DOCUMENT —
════════════════

One afternoon in the early 1970s, a helicopter lowered the Black Viking into
place.
It was not exactly what the Nordic stalwarts of Fort Ransom had in mind. The Black Viking was downright demonic. He was, of course, black, and way too slender to be stolid. His spear was like a trident, his horned helmet like horns, and his eyes, they glared vacantly. “We wanted a Viking,” a local woman observed, “but not that kind.” The subsequent physical deterioration of the Black Viking testifies to the not-so-benign neglect by the community for a stunning piece of outsider art. They now have a turn out and a sign below him.
We could not locate the mooring stone or the Writing Rock, sigh, a missed opportunity
We also went past the Scenic Theater in Lisbon ND, the oldest continuously operated movie theater in the United States. It began operating in 1911. "Where the Crawdads sing" is currently playing, should anyone get up this way. It is a one of a kind place worth visiting.

════════════════

RECORDS —
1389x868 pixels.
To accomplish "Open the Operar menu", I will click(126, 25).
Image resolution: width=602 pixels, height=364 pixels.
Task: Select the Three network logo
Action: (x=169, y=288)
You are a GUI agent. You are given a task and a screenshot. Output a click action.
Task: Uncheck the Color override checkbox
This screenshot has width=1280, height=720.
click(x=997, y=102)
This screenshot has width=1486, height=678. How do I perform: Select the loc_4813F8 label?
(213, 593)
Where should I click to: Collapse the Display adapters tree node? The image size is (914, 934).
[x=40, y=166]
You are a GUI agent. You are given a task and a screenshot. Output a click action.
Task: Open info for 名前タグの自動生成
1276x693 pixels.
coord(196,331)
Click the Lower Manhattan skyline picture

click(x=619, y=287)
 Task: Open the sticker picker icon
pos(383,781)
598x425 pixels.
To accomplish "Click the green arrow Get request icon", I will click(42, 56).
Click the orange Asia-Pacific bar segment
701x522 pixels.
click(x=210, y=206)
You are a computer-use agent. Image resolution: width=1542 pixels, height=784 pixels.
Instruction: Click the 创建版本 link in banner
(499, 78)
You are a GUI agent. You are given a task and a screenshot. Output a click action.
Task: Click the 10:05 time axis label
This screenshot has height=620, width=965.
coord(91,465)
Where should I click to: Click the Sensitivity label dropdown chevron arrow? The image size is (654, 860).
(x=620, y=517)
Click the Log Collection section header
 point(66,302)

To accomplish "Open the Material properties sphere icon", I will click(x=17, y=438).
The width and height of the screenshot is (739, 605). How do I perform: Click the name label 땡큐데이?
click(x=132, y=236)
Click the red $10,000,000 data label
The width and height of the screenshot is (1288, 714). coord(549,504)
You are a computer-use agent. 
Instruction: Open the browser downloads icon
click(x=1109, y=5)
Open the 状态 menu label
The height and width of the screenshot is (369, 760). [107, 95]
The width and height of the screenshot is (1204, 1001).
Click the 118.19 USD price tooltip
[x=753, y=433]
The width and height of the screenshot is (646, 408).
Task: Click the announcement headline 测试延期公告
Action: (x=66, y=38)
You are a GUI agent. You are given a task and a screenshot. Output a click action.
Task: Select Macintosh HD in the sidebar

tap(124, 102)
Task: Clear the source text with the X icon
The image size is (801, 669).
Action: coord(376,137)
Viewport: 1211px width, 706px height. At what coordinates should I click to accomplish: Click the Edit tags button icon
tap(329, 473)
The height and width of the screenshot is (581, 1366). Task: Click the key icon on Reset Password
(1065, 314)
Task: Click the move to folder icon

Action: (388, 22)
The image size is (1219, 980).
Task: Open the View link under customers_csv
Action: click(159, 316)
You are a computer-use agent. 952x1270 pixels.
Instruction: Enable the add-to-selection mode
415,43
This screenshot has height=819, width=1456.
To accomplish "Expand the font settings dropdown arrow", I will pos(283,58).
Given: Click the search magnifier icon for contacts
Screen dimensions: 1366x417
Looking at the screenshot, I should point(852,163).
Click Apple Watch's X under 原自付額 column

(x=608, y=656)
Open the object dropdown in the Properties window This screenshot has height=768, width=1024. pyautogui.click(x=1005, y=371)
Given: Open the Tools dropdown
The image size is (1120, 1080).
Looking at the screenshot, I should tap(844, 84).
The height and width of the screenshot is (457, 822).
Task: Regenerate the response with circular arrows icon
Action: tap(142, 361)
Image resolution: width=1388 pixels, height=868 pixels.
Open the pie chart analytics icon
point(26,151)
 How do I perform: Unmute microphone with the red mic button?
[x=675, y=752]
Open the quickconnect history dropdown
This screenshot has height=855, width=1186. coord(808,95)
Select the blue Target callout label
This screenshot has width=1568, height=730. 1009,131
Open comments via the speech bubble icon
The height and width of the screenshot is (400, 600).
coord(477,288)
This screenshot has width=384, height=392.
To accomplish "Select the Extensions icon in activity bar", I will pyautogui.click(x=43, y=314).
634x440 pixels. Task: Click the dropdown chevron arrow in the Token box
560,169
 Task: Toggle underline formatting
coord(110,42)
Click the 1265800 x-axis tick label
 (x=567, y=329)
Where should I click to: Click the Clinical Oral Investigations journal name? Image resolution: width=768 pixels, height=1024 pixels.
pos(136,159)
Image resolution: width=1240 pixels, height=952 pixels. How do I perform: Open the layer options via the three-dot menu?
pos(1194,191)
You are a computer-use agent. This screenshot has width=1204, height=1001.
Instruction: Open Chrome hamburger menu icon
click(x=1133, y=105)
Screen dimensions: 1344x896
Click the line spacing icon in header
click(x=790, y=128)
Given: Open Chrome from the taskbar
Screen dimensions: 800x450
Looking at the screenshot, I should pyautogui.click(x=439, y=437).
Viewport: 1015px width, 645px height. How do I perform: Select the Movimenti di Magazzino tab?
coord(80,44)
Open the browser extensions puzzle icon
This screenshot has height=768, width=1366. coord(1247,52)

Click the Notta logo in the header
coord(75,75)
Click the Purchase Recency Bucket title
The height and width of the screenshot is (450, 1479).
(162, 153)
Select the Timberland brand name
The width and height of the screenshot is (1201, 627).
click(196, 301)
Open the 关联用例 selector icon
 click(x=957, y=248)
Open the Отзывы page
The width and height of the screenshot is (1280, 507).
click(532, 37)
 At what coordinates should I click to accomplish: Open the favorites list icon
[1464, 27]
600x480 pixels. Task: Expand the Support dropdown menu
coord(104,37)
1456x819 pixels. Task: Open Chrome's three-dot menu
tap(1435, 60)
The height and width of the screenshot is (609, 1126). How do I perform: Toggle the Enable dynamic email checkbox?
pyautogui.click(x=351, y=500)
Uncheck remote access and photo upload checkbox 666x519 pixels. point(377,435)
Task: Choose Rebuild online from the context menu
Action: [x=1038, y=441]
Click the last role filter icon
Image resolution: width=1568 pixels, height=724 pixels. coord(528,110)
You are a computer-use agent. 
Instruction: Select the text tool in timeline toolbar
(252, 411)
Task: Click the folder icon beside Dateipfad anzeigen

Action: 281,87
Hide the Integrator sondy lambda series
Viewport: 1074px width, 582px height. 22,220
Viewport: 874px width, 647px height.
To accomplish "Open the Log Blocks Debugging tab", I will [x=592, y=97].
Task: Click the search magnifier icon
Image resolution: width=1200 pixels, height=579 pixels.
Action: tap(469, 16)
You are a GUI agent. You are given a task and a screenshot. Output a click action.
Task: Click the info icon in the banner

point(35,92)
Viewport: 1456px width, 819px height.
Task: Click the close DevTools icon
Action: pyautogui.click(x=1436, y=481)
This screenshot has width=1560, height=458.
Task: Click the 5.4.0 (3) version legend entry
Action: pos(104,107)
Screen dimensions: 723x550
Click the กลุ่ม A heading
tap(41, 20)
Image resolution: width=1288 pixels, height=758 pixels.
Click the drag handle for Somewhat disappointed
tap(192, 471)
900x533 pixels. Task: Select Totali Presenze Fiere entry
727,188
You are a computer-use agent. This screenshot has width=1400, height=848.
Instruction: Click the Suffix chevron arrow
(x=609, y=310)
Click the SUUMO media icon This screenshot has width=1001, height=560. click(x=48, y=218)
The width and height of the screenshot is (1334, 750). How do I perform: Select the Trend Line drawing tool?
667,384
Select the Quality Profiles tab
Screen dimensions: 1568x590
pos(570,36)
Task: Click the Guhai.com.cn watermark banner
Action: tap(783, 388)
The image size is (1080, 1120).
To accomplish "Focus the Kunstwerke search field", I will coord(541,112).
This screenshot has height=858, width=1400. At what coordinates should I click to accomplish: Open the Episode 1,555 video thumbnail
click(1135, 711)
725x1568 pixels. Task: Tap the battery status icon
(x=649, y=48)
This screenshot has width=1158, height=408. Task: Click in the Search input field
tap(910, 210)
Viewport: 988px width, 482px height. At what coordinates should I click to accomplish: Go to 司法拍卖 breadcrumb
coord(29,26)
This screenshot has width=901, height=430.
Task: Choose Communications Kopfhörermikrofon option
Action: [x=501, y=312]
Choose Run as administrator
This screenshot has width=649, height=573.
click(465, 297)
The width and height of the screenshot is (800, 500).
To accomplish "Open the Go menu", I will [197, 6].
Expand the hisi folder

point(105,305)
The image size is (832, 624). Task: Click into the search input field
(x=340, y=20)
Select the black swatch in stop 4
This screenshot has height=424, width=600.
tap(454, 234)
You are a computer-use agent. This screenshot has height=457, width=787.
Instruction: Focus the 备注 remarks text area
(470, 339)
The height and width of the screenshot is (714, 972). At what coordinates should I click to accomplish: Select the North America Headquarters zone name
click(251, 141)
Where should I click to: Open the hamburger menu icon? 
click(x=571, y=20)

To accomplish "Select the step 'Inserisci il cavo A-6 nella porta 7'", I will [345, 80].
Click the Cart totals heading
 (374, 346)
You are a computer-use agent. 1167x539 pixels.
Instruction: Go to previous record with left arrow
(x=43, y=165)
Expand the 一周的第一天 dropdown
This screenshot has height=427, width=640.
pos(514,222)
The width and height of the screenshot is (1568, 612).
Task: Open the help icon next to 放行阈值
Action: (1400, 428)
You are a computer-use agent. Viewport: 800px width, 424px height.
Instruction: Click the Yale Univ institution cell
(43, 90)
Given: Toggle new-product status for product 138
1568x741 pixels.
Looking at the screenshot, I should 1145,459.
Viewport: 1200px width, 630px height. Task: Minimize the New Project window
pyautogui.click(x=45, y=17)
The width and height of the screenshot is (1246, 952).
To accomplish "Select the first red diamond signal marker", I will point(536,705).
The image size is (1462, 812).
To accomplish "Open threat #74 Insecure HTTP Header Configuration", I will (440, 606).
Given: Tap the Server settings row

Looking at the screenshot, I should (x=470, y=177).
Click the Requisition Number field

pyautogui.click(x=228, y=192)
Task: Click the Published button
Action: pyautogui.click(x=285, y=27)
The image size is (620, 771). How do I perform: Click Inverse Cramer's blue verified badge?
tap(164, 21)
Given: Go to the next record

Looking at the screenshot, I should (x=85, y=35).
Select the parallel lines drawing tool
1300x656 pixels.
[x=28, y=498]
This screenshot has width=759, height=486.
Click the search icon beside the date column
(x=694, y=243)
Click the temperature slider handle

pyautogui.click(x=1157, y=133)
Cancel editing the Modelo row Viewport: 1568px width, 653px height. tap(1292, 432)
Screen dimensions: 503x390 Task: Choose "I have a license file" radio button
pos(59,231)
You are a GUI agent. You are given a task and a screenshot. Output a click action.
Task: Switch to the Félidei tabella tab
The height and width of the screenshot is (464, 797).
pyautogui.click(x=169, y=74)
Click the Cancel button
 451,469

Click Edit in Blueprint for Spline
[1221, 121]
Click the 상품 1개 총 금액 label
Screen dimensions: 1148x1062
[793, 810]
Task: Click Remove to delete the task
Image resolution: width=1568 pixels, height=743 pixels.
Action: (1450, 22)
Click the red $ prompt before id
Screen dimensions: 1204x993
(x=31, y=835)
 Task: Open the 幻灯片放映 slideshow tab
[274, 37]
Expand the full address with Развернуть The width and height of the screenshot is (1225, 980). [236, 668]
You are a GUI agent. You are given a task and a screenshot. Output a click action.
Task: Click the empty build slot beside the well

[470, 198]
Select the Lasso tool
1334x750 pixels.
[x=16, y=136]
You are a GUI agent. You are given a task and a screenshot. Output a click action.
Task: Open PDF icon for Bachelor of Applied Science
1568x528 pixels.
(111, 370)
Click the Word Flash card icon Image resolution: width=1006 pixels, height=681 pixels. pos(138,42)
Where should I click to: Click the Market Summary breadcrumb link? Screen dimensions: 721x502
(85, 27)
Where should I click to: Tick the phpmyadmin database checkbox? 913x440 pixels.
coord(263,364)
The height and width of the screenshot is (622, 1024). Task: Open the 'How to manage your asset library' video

════════════════

INSTRUCTIONS FOR THE TASK —
Pick up the travel account above about the Black Viking statue and the Scenic Theater in Lisbon, North Dakota, and keep it going from its final sentence.

RESULT —
We saw the 1910 built Sargeant County courthouse in Forman, ND, to add to me nascent collection of County Courthouse photos. The maroon trim is quite nice and considering this sits in a town of 450 people, and in a small county, its upkeep is good to see.
Plus a more recent one in Lisbon, for Ransom County, This one looks very much 1930s and upon looking it up, I was not surprised to see the building date at 1937.
I decided to not photograph birds today. I watched but somehow felt I was intruding and could not press the shutter, the same held true for butterflies but I snapped a couple of photos anyways. There were a few Gray Hairstreaks about.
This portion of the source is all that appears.